English Amiga Board


Go Back   English Amiga Board > Coders > Coders. General

 
 
Thread Tools
Old 30 September 2022, 03:51   #41
Bruce Abbott
Registered User
 
Bruce Abbott's Avatar
 
Join Date: Mar 2018
Location: Hastings, New Zealand
Posts: 2,543
Quote:
Originally Posted by meynaf View Post
Then you don't need to encode the instructions manually. Just use opt 0 to turn all optimizations off, either at the command line or in the source itself.
I always turn optimization off because I don't want the assembler doing stuff behind my back. This is particularly important for cases like this where exact encoding is required.

Sometimes the only way to get exactly what you want is to write it in hex or create a macro for the instruction. For example the Barfly assembler 'optimizes' cmp to cmpi when the source is immediate, even with all optimizations turned off! Some compilers write word values into byte operands, which results in the (unused) upper byte being set to $ff when the signed byte value is negative. This becomes a problem if you are trying to create an identical executable from a disassembly, as the assembler may not do the same.
Bruce Abbott is offline  
Old 30 September 2022, 08:28   #42
meynaf
son of 68k
 
meynaf's Avatar
 
Join Date: Nov 2007
Location: Lyon / France
Age: 51
Posts: 5,322
Quote:
Originally Posted by Bruce Abbott View Post
I always turn optimization off because I don't want the assembler doing stuff behind my back. This is particularly important for cases like this where exact encoding is required.
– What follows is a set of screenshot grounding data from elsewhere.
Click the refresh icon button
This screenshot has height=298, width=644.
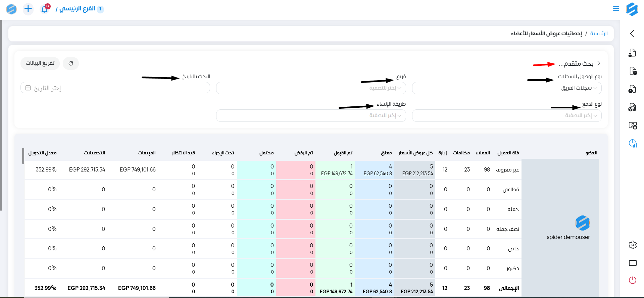coord(71,63)
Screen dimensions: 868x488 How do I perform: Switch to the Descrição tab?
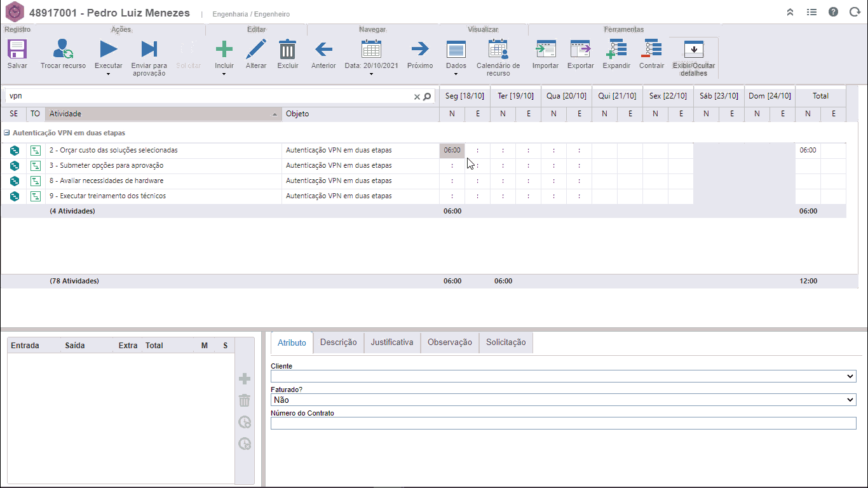pyautogui.click(x=338, y=342)
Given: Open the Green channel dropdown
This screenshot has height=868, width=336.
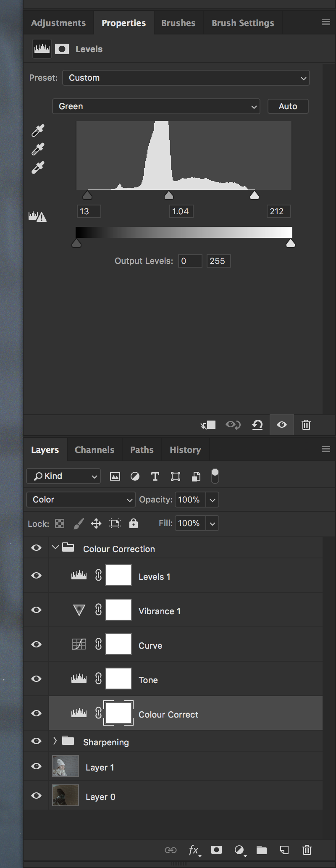Looking at the screenshot, I should 156,106.
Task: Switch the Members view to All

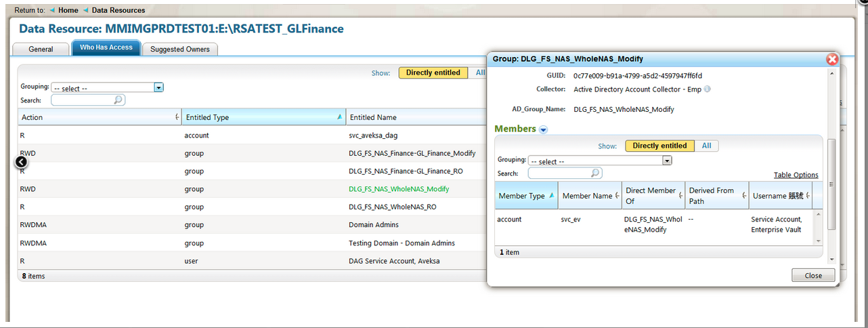Action: pos(706,146)
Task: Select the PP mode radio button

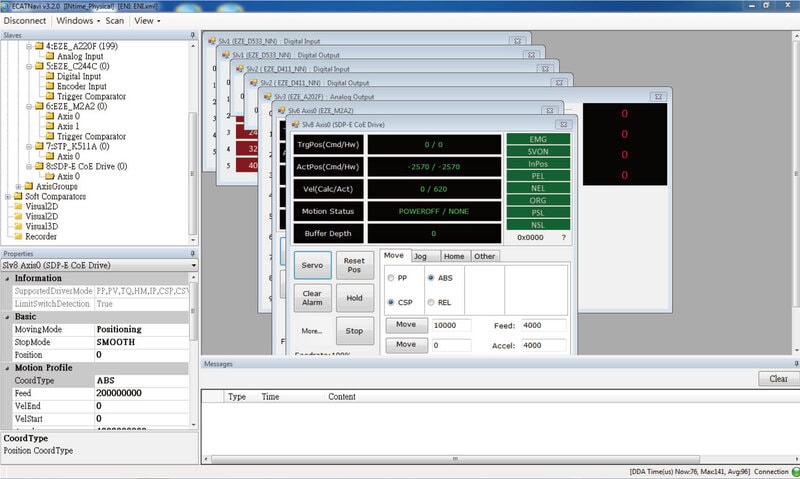Action: coord(391,278)
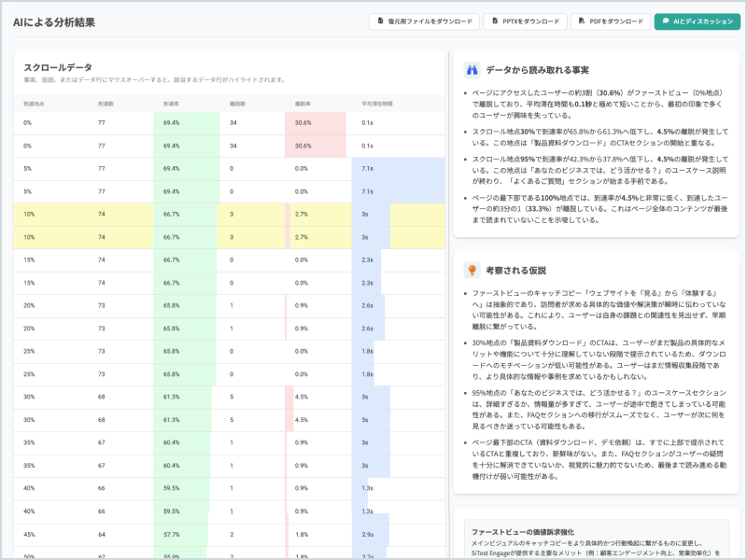The height and width of the screenshot is (560, 747).
Task: Click the chat bubble icon for AIとディスカッション
Action: [666, 21]
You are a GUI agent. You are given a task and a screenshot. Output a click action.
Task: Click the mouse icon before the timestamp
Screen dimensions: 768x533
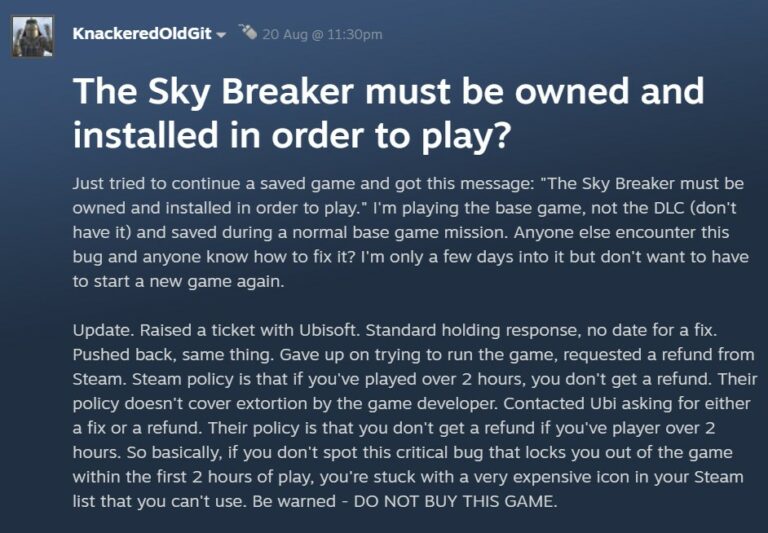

Sometimes the only way to get exactly what you want is to write it in hex or create a macro for the instruction. For example the Barfly assembler 'optimizes' cmp to cmpi when the source is immediate, even with all optimizations turned off! Some compilers write word values into byte operands, which results in the (unused) upper byte being set to $ff when the signed byte value is negative. This becomes a problem if you are trying to create an identical executable from a disassembly, as the assembler may not do the same.
Exact encoding is rarely needed. You first want a program that works, don't you ?
Assemblers aren't compilers, they don't do important stuff behind your back. If they do, then they are broken.

Strictly identical exe is sometimes just impossible anyway, due to different ordering in reloc tables.

Turning optimization on has the advantage of choosing best options for branch sizes. Doing that by hand is a pita and sometimes close to impossible when using macros.

Resourcing code isn't that much different. First, reassemble with no opts. Then, compare with original exe and find out what the differences are. With PhxAss very few things can happen. So yeah, that $ff in negative byte immediates has disappeared. It's not a big deal, really. It won't prevent your program from working (and if it does, you know there is a checksum !).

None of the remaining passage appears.